Model again using a more data and stricter processing
Track changes in candidate rhetoric 
Deployment
Nate

So what about going forward?
First, the model would benefit from a larger data training set. In particular, it would be helpful to pull in campaign stops and other less formal speech occasions. Including candidates for party nominations who nonetheless failed to become the party nominee would also be worthwhile.  It is worth considering bringing in other political rhetoric, not merely from those seeking presidential office, although that may go beyond the scope of this particular dataset and model.

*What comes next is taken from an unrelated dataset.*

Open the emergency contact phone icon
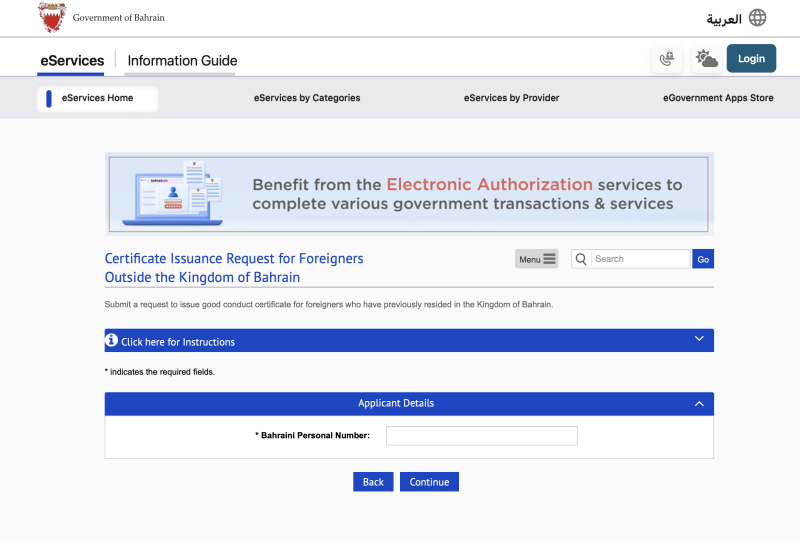The width and height of the screenshot is (800, 542). pyautogui.click(x=667, y=59)
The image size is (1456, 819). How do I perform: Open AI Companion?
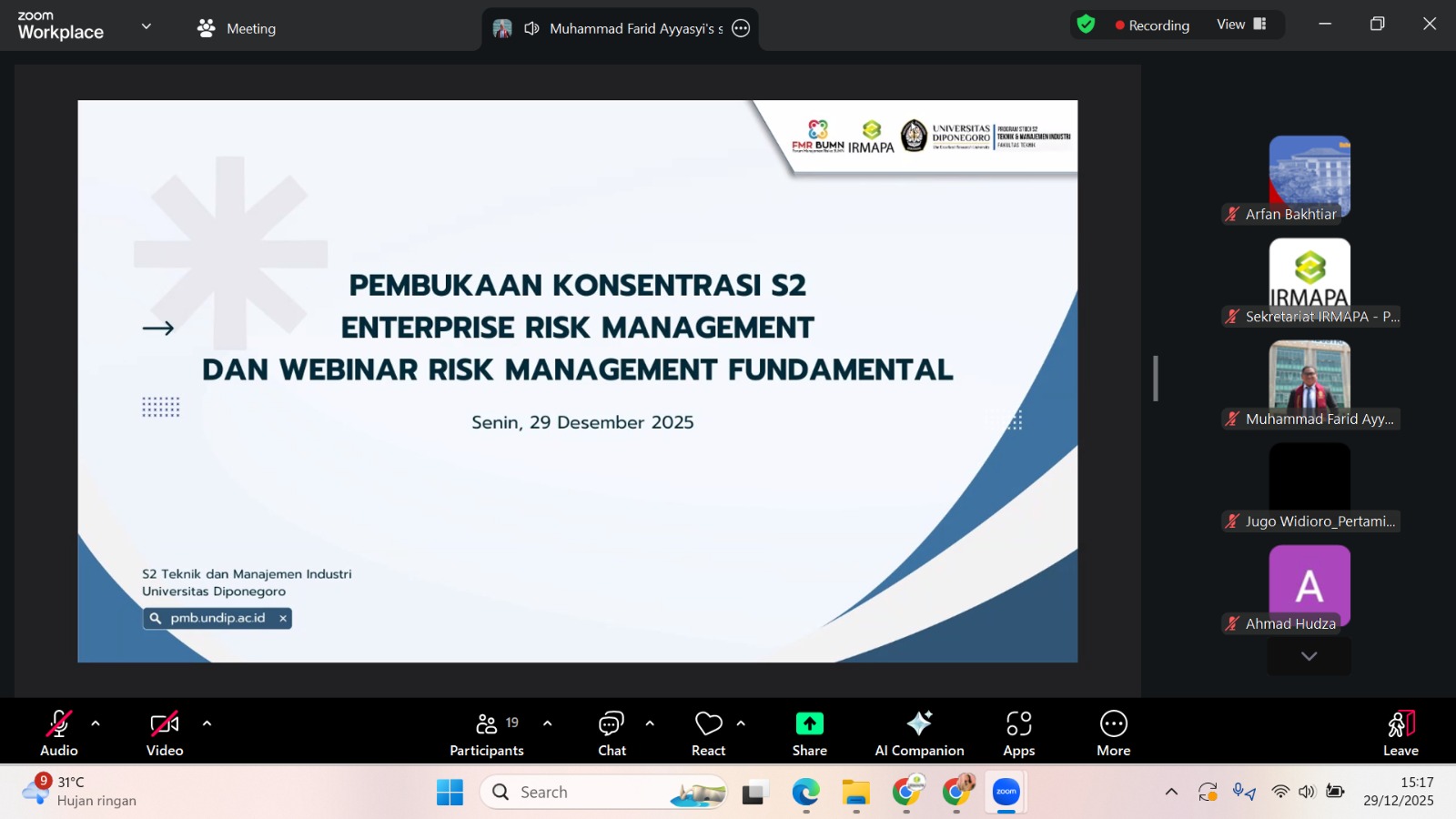(x=919, y=733)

With our trained model, there are other analyses that would be worth pursuing. To name a few: how much does rhetoric change before and after a politician becomes his or her party’s nominee? What about once they win the election? And how much does context affect rhetoric: a town hall, versus cable news, versus a formal press conference, and so on?
Finally, we would want to allow others to make use of this model as they see fit.